The mixed forest gives way to softwood higher up, mostly spruce with some larch and pine. As you get nearer the summit, they get much shorter and the views open up to the south and east. Just before the thicker trees on the summit is probably the best place to seek out the best landscape photo opportunities.
Approaching the summit along the ridge, you really have to pay attention to the contours. The marked trail (red) is buried under the snow and the marks painted on the trees can be hard to spot at a distance. The trees clear and there is a clear marker at the actual summit, as well as views to the north over the Moravian Gate lowlands to the Jeseniky Mountains on the northern border with Poland. If you continue 150 metres or so past the summit on the red trail, you will pass the memorials to Jan Palach and John Lennon. These were built before the Velvet Revolution by people who held anti-communist views and met up in isolated, inaccessible places like the summit of Smrk where they could speak freely.

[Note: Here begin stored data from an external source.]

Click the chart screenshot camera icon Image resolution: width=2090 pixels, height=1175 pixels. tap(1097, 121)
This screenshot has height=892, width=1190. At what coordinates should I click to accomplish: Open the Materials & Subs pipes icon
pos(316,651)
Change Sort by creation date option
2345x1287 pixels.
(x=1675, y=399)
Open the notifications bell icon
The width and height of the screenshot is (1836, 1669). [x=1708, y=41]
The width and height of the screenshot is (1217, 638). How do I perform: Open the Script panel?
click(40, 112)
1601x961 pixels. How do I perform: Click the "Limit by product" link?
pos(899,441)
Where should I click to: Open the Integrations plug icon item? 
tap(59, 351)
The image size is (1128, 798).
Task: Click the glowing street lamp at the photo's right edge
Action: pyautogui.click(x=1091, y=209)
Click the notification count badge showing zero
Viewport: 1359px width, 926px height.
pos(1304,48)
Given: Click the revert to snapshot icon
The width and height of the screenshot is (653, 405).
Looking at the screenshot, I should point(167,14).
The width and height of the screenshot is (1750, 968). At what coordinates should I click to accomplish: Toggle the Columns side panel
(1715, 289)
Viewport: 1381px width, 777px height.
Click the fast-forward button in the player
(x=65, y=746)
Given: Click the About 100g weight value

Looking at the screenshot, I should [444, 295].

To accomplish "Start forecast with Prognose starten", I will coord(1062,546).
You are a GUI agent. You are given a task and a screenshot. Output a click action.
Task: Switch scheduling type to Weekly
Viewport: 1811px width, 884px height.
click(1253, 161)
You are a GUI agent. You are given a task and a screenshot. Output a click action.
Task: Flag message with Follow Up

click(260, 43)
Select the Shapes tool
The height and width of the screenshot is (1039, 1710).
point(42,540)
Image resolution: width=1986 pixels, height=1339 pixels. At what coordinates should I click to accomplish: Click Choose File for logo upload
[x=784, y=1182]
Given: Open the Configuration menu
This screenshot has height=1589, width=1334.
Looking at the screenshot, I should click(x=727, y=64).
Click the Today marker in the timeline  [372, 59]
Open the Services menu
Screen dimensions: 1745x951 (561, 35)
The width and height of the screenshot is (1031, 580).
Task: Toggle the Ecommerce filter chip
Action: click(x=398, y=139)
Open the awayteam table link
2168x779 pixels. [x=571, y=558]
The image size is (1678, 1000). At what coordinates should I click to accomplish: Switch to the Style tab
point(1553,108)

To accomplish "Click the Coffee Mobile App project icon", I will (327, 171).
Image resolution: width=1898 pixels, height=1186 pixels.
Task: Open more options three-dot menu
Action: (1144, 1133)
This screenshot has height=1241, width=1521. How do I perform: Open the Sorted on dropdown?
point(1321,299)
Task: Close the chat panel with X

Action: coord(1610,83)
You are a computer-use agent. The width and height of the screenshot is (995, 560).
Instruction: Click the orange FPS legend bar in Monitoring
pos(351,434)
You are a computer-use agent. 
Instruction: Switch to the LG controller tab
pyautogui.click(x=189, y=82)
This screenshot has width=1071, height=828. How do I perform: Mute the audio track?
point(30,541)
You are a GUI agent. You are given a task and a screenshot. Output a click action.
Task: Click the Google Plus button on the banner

The route back can be the same as the route up if you like or you can follow the route shown on the map link above. Unless the visibility is bad, the navigation is a little easier. The path is buried under the snow and in the softwood forest, as before, it might be better to follow the contours and keep your eyes open for trail markers. Once you get lower down, by the signpost at Polana and on to the blue trail, the trees are denser and the path is much more clearly visible. Finally, you pass by a meadow with disused ski lift equipment and come to a stone cross by a road. Leave the blue path, turn left through the farmyard and you’re back by the car park. I hope you enjoy the route!